Três histórias interligadas pelo amor incondicional entre mãe e filho. As lições e ensinamentos repassadas ao longo dos anos pelas progenitoras moldaram o caráter de cada indivíduo.
Honestidade, trabalho e cuidado com as pessoas foi o que Maira Maria Zanandrea, 57 anos, aprendeu com a mãe, Maria Anelita Bianchi Zanandrea, 83 anos. “Minha mãe foi uma mulher muito sofrida na vida. É uma guerreira, tem muita força e é uma mãe exemplar. Carregou o sofrimento, as alegrias e construiu uma família”.
Saída de casa
A cabeleireira relata duas lembranças vividas com a mãe que a deixa emocionada, mas reforça o sentimento de amabilidade e de poder abraçá-la todos os dias nas idas e vindas do trabalho.

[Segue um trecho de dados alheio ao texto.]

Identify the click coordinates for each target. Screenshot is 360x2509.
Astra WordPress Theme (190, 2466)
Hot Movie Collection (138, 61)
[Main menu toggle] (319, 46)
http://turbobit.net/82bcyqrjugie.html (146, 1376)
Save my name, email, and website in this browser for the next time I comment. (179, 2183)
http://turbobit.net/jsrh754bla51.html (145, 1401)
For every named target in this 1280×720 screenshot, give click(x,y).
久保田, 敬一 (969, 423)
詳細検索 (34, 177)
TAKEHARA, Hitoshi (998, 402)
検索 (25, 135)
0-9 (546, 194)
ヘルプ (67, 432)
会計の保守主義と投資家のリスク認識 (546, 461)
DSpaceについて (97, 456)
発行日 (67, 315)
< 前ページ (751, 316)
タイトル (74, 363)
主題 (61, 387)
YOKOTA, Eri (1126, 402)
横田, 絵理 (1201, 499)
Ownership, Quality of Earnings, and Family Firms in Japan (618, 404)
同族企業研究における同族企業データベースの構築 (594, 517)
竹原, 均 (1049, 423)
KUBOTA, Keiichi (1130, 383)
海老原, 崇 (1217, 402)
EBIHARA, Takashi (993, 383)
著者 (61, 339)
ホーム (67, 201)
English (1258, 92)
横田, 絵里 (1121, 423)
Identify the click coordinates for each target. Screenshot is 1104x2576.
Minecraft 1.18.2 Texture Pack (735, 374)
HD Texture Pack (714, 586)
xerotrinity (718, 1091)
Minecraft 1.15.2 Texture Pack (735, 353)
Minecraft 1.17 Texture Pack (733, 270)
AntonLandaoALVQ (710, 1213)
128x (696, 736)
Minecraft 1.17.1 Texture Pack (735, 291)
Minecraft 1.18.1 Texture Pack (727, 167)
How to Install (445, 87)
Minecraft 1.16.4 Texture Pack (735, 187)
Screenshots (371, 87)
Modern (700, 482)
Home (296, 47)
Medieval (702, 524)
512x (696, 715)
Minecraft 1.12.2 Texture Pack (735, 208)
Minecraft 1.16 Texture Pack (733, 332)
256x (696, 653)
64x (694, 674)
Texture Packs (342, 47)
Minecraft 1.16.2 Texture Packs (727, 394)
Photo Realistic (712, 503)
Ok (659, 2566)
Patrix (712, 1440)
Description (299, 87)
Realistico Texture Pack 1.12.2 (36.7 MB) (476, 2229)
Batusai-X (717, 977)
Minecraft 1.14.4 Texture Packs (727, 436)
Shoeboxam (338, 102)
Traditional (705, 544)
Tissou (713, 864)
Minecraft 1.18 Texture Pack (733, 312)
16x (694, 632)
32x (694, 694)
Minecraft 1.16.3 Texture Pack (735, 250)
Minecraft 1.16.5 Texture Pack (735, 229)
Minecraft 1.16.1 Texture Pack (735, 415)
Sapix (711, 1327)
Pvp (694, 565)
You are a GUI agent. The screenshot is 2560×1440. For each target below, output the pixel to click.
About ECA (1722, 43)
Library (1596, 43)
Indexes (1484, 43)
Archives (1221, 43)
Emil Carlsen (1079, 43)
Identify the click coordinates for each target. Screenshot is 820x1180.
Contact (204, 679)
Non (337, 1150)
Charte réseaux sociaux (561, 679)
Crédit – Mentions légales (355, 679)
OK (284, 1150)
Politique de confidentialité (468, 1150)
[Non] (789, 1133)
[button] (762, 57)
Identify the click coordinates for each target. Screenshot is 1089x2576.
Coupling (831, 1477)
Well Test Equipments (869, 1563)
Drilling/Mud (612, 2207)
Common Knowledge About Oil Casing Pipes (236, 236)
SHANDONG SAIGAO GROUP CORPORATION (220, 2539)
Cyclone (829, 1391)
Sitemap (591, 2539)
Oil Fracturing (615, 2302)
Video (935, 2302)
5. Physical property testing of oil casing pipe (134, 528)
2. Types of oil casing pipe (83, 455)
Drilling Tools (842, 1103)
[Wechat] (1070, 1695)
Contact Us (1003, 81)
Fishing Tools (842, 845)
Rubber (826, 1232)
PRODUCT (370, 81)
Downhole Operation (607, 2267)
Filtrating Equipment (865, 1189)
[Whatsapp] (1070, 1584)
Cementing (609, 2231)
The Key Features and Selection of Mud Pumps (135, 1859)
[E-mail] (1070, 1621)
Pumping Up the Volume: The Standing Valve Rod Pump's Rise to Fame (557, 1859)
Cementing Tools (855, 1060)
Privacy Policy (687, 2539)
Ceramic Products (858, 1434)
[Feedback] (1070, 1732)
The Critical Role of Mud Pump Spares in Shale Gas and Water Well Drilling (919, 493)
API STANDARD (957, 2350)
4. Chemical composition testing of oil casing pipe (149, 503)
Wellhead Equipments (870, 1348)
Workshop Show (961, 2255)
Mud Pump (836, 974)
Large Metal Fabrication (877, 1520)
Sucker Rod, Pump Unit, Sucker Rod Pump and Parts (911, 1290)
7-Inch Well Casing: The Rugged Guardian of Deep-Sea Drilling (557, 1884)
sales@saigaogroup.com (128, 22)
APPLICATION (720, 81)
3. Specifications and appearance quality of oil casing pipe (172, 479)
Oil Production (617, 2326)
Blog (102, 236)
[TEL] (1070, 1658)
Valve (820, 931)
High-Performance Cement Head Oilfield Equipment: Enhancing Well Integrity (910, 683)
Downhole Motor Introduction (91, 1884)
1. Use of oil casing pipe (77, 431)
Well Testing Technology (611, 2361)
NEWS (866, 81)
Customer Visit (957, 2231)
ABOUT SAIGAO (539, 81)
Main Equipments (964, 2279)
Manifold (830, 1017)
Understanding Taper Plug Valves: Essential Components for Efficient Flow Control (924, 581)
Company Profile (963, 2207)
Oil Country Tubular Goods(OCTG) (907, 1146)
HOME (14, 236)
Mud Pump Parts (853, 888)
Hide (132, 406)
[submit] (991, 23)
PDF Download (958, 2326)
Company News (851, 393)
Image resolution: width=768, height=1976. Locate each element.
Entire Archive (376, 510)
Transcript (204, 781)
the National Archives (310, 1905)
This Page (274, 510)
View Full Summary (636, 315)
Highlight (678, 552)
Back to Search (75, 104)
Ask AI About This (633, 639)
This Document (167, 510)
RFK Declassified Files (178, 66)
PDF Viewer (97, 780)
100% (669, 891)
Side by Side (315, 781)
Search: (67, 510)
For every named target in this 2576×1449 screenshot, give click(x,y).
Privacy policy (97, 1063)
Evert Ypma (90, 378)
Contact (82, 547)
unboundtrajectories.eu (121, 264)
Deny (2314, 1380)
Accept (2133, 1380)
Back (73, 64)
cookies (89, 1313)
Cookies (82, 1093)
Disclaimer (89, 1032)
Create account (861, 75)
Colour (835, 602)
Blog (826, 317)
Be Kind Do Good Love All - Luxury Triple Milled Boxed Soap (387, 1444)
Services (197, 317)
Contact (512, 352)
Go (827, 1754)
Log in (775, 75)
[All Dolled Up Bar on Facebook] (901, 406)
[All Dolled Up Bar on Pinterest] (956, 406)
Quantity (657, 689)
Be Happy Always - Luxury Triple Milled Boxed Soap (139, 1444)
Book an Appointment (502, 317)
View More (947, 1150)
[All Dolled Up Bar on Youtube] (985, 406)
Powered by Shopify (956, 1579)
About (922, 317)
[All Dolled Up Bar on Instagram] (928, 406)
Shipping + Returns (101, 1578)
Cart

A última de quatro irmãos a sair de casa, viu a tristeza no olhar da mãe no instante em que fez a mudança para sua nova moradia. “Veio a camionete na casa da minha mãe para carregar meu enxoval. Ela estava sentada na caixa de lenha que na época se escolhia o arroz. Eu disse: ‘Mãe, estou levando as minhas coisas’. Ela baixou a cabeça e não falou nada e nem me ajudou a carregar, apesar que eu iria morar a 500 metros longe dela”.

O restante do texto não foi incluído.